While an apology issued to abuse survivors has been cautiously welcomed, survivors have now called on the Government to expedite access to the redress they are legally entitled to.
This follows an apology issued by Taoiseach Leo Varadkar on behalf of the State to victims of sexual abuse in day schools for the difficulty in accessing an ex gratia [out of court] scheme set up to compensate them.
John Boland, one of 19 men abused at Creagh Lane National School in Limerick who have been denied access to the scheme, said he cautiously welcomes the apology.
“I will accept the apology - if they put their money where their mouth is - because every visiting minister and TD that has come to town has apologised to us. They now need to remove all the obstacles in our way to accessing redress. We are all in our 60s and we are all in different stages of health. The money provided through the scheme would prove their apology. It would give a bit of support to my family, to all our families.”
Christopher Rainbow, another former student of Creagh Lane National School, said the Taoiseach must now act on his words - "Otherwise they were hollow and shallow utterances in the chamber."
Cork woman, Louise O’Keeffe, whose landmark case in the European Court of Human Rights led to the ex gratia scheme being set up in 2015, believes it was important the Taoiseach's apology was read into the Dáil record.

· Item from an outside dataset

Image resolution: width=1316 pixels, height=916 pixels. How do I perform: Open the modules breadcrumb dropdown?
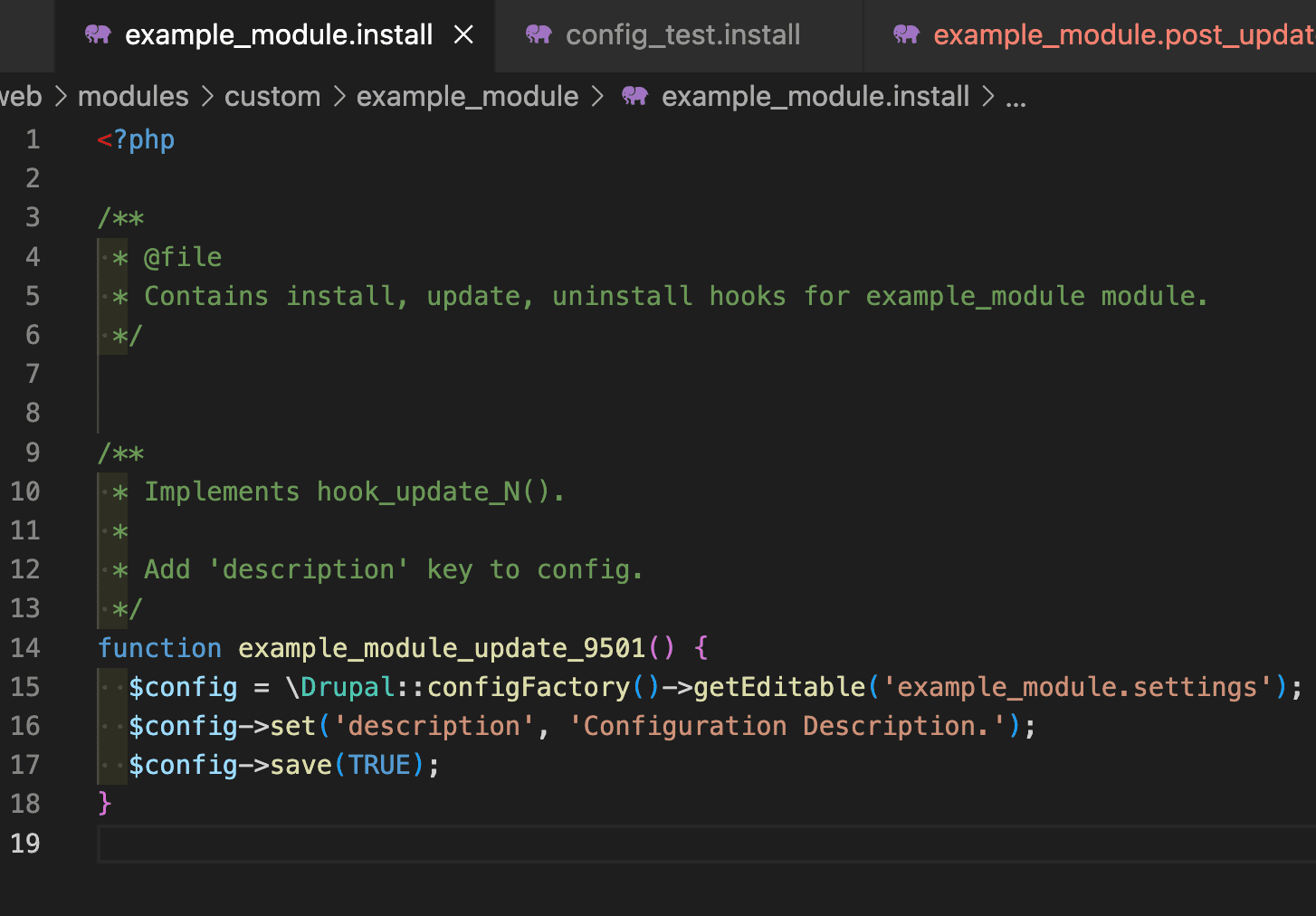pyautogui.click(x=133, y=96)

The apology is as important for people who are still silent, just as much as for people who pursued cases. We are only representing the people who came forward. There are hundreds more who we must remember. It is not about the money, it is the acknowledgement that something happened to you that shouldn’t have, that the State failed to protect you and that the State should have never behaved the way it has.
While Mr Varadkar has committed to examining the ex gratia scheme for all other applicants, no confirmed changes have yet been announced. Education Minister Joe McHugh has also met with the Attorney General to discuss the review's findings.

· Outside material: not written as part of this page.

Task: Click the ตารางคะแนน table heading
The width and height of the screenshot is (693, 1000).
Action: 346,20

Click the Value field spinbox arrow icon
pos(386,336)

“There is only one reason to seek advice from the Attorney General and that is to try to find a way to limit the number of payments that will be made,” said Dr Conor O’Mahony, director of the Child Law Clinic at University College Cork (UCC).
"No legal advice would be necessary if the decision had been taken to compensate all victims. This could be done at the stroke of a pen. If the apology is to mean anything, it must be backed up with meaningful redress. Abuse survivors are not interested in further platitudes in the Dáil. They need the redress that they are legally entitled to.”
A review of 19 applications denied access to the scheme, carried out by retired High Court Judge Justice Iarfhlaith O’Neill, found that the requirement on survivors to provide evidence of a prior complaint made against an abuser is “inherently illogical". The Department of Education declined to comment on questions about the specifics of the review put to it by the Irish Examiner, referring to the Taoiseach's statement in the Dáil on Tuesday.